‘Some changes in RGESS can be very useful’
What are the expectations of the mutual fund industry from the Budget?
Prime Minister Manmohan Singh, when he, for a short period, took over finance ministry from Pranab Mukherjee on his election as the President, had mentioned that the priority would be to develop the Mutual Fund Industry, among other things. Subsequently, finance minister P Chidambaram also has show keen interest in discussing the way in which the industry can be developed. He met AMFI board members where he made recommendations such as permitting mutual funds to launch retirement plans.
We have also suggested changes in the Rajiv Gandhi Equity Savings Scheme from the current format so that it can be an effective saving mechanism for investors. Suggestions regarding making ELSS into a separate section out of 80C is also made because current exemptions are not utilised by investors as the Rs 1 lakh limit under 80C gets exhausted by PF, PPF and insurance premium. If these suggestions are accepted in the Budget, it will be a boost for the Mutual Fund industry.
What do you think of the recently launched Rajiv Gandhi Equity Savings Scheme (RGESS)?
RGESS is an excellent thought to get new investors into the capital market. But it has been made a little more complicated with regard to the operation part and also the benefit is given only once to the investor. If some changes are made in its terms, RGESS can be very useful. We, however, expect some reasonable response under RGESS from investors.
The asset under management (AUM) of ELSS have swelled to a two-year high. What is your outlook for the year 2013?
The number of people utilising the tax benefit under ELSS is reduced because for most people the Rs 1 lakh limit under Section 80C gets exhausted by their PF, PPF and insurance premium. The assets would have been much bigger (at least three times better) if it is under different section since the performance of these funds is very attractive.

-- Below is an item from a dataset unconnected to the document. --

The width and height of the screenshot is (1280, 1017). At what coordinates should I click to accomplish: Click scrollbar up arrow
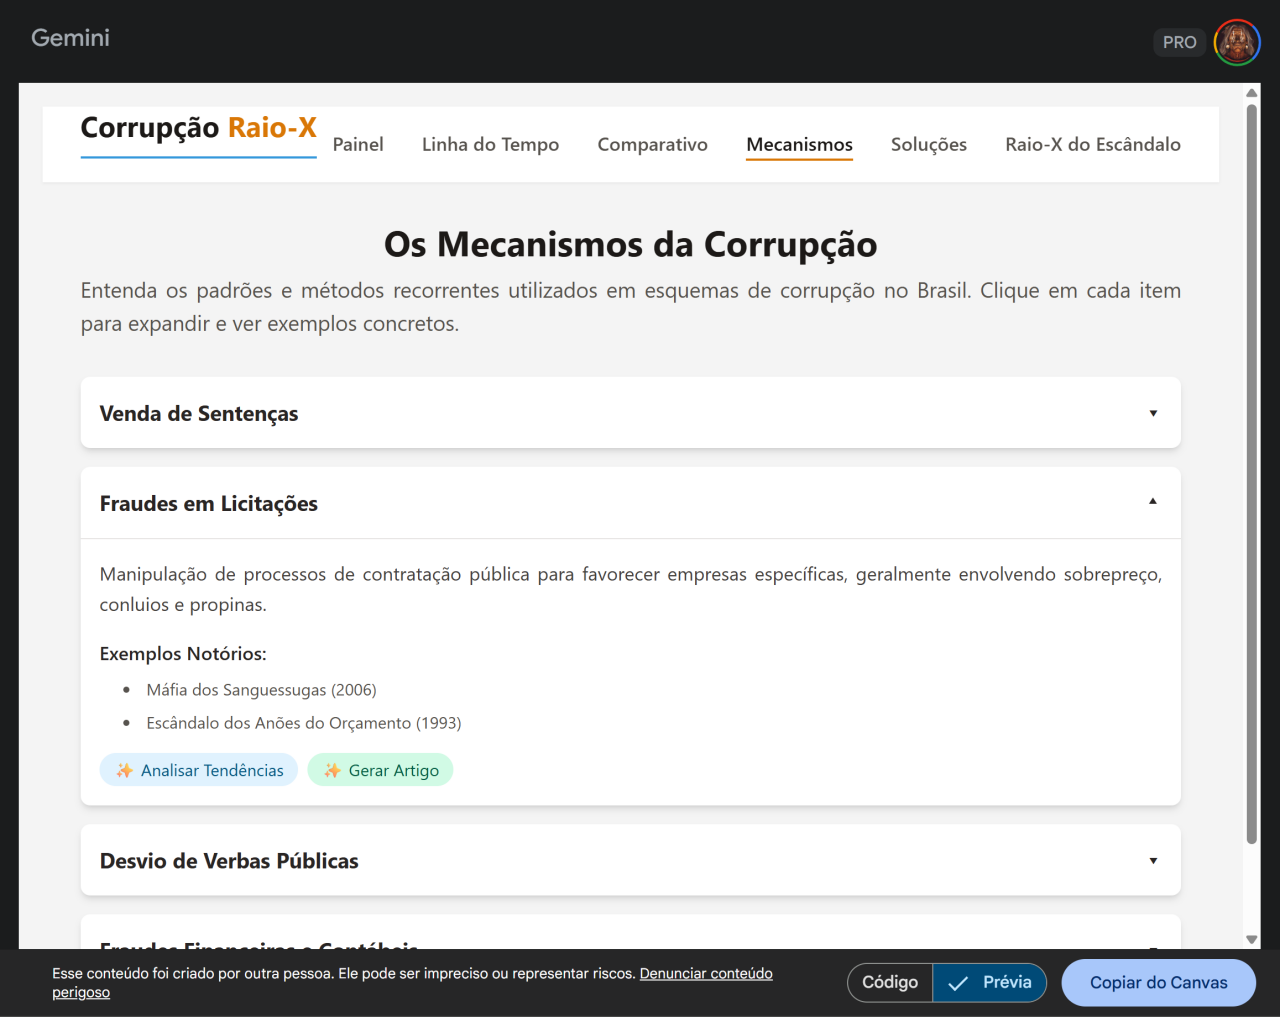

Much has been said about Mutual Funds getting investors from smaller cities. Are you looking at any concrete steps in the direction?
Post the September 2012 circular, asset management companies are actively putting their strategies together to penetrate into smaller cities. Converting investors from smaller cities typically requires lots of efforts and convincing. The fact remains that mutual fund products are still a push products. Our members are conducting Investor Awareness Programmes to the extent of about Rs 1,000 a month. Of this more than 80 per cent of the programmes are conducted in cities which are beyond the top 15 cities. It is a clear indication of the efforts. Moreover, we are planning to conduct some camps in various smaller cities in India, which will be a very useful awareness programme.
We are confident that over a period of time we will see increased inflows from smaller cities.
The Securities and Exchange Board of India is planning to introduce product labelling for Mutual Funds. Any comments?
We will not be able to make any comments till this is made into a regulation as it is still under the consideration of Sebi. However, such an initiative will be very investor friendly.
AMFI has suggested putting colour codes for MFs to assign their risk grade. How will this help investors?
It would help investors reasonably assess the risk of a product in a simple manner.